+++ INFORMATION +++

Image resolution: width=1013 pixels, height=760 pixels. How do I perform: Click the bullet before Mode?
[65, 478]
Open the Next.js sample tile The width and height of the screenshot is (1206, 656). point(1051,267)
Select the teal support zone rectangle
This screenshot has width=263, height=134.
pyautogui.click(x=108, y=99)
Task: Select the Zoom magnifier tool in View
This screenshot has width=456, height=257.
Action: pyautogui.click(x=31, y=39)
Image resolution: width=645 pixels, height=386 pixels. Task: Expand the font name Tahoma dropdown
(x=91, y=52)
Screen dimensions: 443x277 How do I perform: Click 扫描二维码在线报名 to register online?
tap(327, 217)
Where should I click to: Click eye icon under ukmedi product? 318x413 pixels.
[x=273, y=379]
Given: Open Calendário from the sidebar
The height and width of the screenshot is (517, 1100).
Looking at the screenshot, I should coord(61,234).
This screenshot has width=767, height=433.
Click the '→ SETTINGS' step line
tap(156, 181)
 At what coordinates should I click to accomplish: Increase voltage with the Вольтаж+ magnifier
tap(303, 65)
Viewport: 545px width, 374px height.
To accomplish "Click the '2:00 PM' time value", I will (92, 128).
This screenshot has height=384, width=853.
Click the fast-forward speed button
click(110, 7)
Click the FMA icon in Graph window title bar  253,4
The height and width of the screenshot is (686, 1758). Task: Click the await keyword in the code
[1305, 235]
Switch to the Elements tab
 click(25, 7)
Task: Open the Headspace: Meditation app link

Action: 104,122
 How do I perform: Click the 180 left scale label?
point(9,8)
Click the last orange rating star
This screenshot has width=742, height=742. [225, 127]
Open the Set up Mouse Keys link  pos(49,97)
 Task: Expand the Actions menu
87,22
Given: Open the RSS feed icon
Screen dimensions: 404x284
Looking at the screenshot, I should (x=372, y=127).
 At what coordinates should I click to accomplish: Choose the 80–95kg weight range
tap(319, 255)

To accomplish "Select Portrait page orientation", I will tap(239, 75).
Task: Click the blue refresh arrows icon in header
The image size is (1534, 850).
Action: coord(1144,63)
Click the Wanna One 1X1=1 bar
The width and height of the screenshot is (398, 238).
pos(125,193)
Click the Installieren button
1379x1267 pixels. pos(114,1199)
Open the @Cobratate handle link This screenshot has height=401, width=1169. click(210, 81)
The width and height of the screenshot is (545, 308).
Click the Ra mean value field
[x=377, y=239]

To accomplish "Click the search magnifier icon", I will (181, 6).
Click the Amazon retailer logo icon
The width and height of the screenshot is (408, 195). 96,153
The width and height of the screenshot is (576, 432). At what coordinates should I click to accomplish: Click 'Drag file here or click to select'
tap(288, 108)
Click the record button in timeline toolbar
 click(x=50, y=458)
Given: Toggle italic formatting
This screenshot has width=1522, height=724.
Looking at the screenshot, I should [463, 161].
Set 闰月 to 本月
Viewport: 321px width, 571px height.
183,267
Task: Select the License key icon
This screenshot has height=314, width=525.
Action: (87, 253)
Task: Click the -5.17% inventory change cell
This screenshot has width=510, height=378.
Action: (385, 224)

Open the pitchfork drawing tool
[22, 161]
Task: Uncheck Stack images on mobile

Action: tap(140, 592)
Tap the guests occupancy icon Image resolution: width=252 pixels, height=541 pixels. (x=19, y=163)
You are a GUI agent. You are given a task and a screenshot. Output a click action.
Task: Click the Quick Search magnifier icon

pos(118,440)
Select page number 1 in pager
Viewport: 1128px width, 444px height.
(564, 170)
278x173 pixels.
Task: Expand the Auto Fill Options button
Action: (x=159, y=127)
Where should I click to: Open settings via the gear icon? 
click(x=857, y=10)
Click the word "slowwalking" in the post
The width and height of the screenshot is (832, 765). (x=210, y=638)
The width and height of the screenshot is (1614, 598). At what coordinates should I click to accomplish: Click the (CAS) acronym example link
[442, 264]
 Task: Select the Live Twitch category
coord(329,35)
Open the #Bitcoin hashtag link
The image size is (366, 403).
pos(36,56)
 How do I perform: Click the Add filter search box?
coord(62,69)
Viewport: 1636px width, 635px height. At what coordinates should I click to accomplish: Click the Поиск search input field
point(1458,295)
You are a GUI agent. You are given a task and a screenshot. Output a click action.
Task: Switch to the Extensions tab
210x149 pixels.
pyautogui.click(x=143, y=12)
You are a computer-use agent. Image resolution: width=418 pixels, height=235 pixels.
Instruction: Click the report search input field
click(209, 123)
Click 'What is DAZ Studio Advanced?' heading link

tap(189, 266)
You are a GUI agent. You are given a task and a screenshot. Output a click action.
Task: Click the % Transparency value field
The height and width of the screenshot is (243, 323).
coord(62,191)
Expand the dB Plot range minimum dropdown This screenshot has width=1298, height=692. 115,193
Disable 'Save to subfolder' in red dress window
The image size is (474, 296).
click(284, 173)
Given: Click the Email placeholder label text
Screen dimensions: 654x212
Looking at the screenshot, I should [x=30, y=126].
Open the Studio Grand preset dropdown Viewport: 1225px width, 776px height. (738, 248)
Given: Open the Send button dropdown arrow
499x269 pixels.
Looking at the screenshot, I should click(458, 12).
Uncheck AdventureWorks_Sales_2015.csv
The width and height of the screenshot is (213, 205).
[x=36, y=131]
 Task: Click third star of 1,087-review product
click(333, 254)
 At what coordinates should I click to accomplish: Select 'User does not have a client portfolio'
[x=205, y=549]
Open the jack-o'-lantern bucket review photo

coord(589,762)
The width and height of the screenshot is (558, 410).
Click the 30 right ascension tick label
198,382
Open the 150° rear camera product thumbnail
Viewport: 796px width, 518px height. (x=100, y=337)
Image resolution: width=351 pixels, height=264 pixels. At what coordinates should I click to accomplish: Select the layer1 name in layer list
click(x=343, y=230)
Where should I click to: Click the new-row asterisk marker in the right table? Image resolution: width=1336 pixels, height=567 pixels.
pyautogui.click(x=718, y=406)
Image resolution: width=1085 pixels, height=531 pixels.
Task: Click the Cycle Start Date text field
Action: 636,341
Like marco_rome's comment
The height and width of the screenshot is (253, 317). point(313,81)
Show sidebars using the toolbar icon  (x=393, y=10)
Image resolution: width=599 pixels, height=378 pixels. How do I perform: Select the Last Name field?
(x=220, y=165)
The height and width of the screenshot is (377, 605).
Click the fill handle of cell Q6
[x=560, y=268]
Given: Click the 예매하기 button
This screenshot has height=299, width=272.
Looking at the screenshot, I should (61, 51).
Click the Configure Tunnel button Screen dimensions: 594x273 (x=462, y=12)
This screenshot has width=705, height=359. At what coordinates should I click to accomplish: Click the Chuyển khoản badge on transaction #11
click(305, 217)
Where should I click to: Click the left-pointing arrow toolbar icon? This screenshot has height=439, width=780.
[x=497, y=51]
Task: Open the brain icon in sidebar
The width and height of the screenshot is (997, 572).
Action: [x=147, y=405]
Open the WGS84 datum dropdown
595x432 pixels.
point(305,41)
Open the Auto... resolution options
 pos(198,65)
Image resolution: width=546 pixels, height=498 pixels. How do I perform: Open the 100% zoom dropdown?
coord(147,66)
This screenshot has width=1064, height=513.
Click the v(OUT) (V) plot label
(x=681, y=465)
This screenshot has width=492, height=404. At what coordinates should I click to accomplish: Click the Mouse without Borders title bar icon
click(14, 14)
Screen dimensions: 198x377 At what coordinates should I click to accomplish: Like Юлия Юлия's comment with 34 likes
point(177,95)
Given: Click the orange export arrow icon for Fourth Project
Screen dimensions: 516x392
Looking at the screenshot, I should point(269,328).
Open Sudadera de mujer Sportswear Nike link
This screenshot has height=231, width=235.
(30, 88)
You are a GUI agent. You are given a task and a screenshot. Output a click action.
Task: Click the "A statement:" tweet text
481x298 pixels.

+++

PROBLEM TO WORK ON =>
Each line above must be retyped exactly in the response.

SOLUTION =>
Image resolution: width=1013 pixels, height=760 pixels. How do I perform: Click the bullet before Mode?
[65, 478]
Open the Next.js sample tile The width and height of the screenshot is (1206, 656). point(1051,267)
Select the teal support zone rectangle
This screenshot has width=263, height=134.
pyautogui.click(x=108, y=99)
Task: Select the Zoom magnifier tool in View
This screenshot has width=456, height=257.
Action: pyautogui.click(x=31, y=39)
Image resolution: width=645 pixels, height=386 pixels. Task: Expand the font name Tahoma dropdown
(x=91, y=52)
Screen dimensions: 443x277 How do I perform: Click 扫描二维码在线报名 to register online?
tap(327, 217)
Where should I click to: Click eye icon under ukmedi product? 318x413 pixels.
[x=273, y=379]
Given: Open Calendário from the sidebar
The height and width of the screenshot is (517, 1100).
Looking at the screenshot, I should coord(61,234).
This screenshot has width=767, height=433.
Click the '→ SETTINGS' step line
tap(156, 181)
 At what coordinates should I click to accomplish: Increase voltage with the Вольтаж+ magnifier
tap(303, 65)
Viewport: 545px width, 374px height.
To accomplish "Click the '2:00 PM' time value", I will (92, 128).
This screenshot has height=384, width=853.
Click the fast-forward speed button
click(110, 7)
Click the FMA icon in Graph window title bar  253,4
The height and width of the screenshot is (686, 1758). Task: Click the await keyword in the code
[1305, 235]
Switch to the Elements tab
 click(25, 7)
Task: Open the Headspace: Meditation app link

Action: 104,122
 How do I perform: Click the 180 left scale label?
point(9,8)
Click the last orange rating star
This screenshot has width=742, height=742. [225, 127]
Open the Set up Mouse Keys link  pos(49,97)
 Task: Expand the Actions menu
87,22
Given: Open the RSS feed icon
Screen dimensions: 404x284
Looking at the screenshot, I should (x=372, y=127).
 At what coordinates should I click to accomplish: Choose the 80–95kg weight range
tap(319, 255)

To accomplish "Select Portrait page orientation", I will tap(239, 75).
Task: Click the blue refresh arrows icon in header
The image size is (1534, 850).
Action: coord(1144,63)
Click the Wanna One 1X1=1 bar
The width and height of the screenshot is (398, 238).
pos(125,193)
Click the Installieren button
1379x1267 pixels. pos(114,1199)
Open the @Cobratate handle link This screenshot has height=401, width=1169. click(210, 81)
The width and height of the screenshot is (545, 308).
Click the Ra mean value field
[x=377, y=239]

To accomplish "Click the search magnifier icon", I will (181, 6).
Click the Amazon retailer logo icon
The width and height of the screenshot is (408, 195). 96,153
The width and height of the screenshot is (576, 432). At what coordinates should I click to accomplish: Click 'Drag file here or click to select'
tap(288, 108)
Click the record button in timeline toolbar
 click(x=50, y=458)
Given: Toggle italic formatting
This screenshot has width=1522, height=724.
Looking at the screenshot, I should [463, 161].
Set 闰月 to 本月
Viewport: 321px width, 571px height.
183,267
Task: Select the License key icon
This screenshot has height=314, width=525.
Action: (87, 253)
Task: Click the -5.17% inventory change cell
This screenshot has width=510, height=378.
Action: (385, 224)

Open the pitchfork drawing tool
[22, 161]
Task: Uncheck Stack images on mobile

Action: tap(140, 592)
Tap the guests occupancy icon Image resolution: width=252 pixels, height=541 pixels. (x=19, y=163)
You are a GUI agent. You are given a task and a screenshot. Output a click action.
Task: Click the Quick Search magnifier icon

pos(118,440)
Select page number 1 in pager
Viewport: 1128px width, 444px height.
(564, 170)
278x173 pixels.
Task: Expand the Auto Fill Options button
Action: (x=159, y=127)
Where should I click to: Open settings via the gear icon? 
click(x=857, y=10)
Click the word "slowwalking" in the post
The width and height of the screenshot is (832, 765). (x=210, y=638)
The width and height of the screenshot is (1614, 598). At what coordinates should I click to accomplish: Click the (CAS) acronym example link
[442, 264]
 Task: Select the Live Twitch category
coord(329,35)
Open the #Bitcoin hashtag link
The image size is (366, 403).
pos(36,56)
 How do I perform: Click the Add filter search box?
coord(62,69)
Viewport: 1636px width, 635px height. At what coordinates should I click to accomplish: Click the Поиск search input field
point(1458,295)
You are a GUI agent. You are given a task and a screenshot. Output a click action.
Task: Switch to the Extensions tab
210x149 pixels.
pyautogui.click(x=143, y=12)
You are a computer-use agent. Image resolution: width=418 pixels, height=235 pixels.
Instruction: Click the report search input field
click(209, 123)
Click 'What is DAZ Studio Advanced?' heading link

tap(189, 266)
You are a GUI agent. You are given a task and a screenshot. Output a click action.
Task: Click the % Transparency value field
The height and width of the screenshot is (243, 323).
coord(62,191)
Expand the dB Plot range minimum dropdown This screenshot has width=1298, height=692. 115,193
Disable 'Save to subfolder' in red dress window
The image size is (474, 296).
click(284, 173)
Given: Click the Email placeholder label text
Screen dimensions: 654x212
Looking at the screenshot, I should [x=30, y=126].
Open the Studio Grand preset dropdown Viewport: 1225px width, 776px height. (738, 248)
Given: Open the Send button dropdown arrow
499x269 pixels.
Looking at the screenshot, I should click(458, 12).
Uncheck AdventureWorks_Sales_2015.csv
The width and height of the screenshot is (213, 205).
[x=36, y=131]
 Task: Click third star of 1,087-review product
click(333, 254)
 At what coordinates should I click to accomplish: Select 'User does not have a client portfolio'
[x=205, y=549]
Open the jack-o'-lantern bucket review photo

coord(589,762)
The width and height of the screenshot is (558, 410).
Click the 30 right ascension tick label
198,382
Open the 150° rear camera product thumbnail
Viewport: 796px width, 518px height. (x=100, y=337)
Image resolution: width=351 pixels, height=264 pixels. At what coordinates should I click to accomplish: Select the layer1 name in layer list
click(x=343, y=230)
Where should I click to: Click the new-row asterisk marker in the right table? Image resolution: width=1336 pixels, height=567 pixels.
pyautogui.click(x=718, y=406)
Image resolution: width=1085 pixels, height=531 pixels.
Task: Click the Cycle Start Date text field
Action: 636,341
Like marco_rome's comment
The height and width of the screenshot is (253, 317). point(313,81)
Show sidebars using the toolbar icon  (x=393, y=10)
Image resolution: width=599 pixels, height=378 pixels. How do I perform: Select the Last Name field?
(x=220, y=165)
The height and width of the screenshot is (377, 605).
Click the fill handle of cell Q6
[x=560, y=268]
Given: Click the 예매하기 button
This screenshot has height=299, width=272.
Looking at the screenshot, I should (61, 51).
Click the Configure Tunnel button Screen dimensions: 594x273 (x=462, y=12)
This screenshot has width=705, height=359. At what coordinates should I click to accomplish: Click the Chuyển khoản badge on transaction #11
click(305, 217)
Where should I click to: Click the left-pointing arrow toolbar icon? This screenshot has height=439, width=780.
[x=497, y=51]
Task: Open the brain icon in sidebar
The width and height of the screenshot is (997, 572).
Action: [x=147, y=405]
Open the WGS84 datum dropdown
595x432 pixels.
point(305,41)
Open the Auto... resolution options
 pos(198,65)
Image resolution: width=546 pixels, height=498 pixels. How do I perform: Open the 100% zoom dropdown?
coord(147,66)
This screenshot has width=1064, height=513.
Click the v(OUT) (V) plot label
(x=681, y=465)
This screenshot has width=492, height=404. At what coordinates should I click to accomplish: Click the Mouse without Borders title bar icon
click(14, 14)
Screen dimensions: 198x377 At what coordinates should I click to accomplish: Like Юлия Юлия's comment with 34 likes
point(177,95)
Given: Click the orange export arrow icon for Fourth Project
Screen dimensions: 516x392
Looking at the screenshot, I should point(269,328).
Open Sudadera de mujer Sportswear Nike link
This screenshot has height=231, width=235.
(30, 88)
You are a GUI agent. You are given a task and a screenshot. Output a click action.
Task: Click the "A statement:" tweet text
481x298 pixels.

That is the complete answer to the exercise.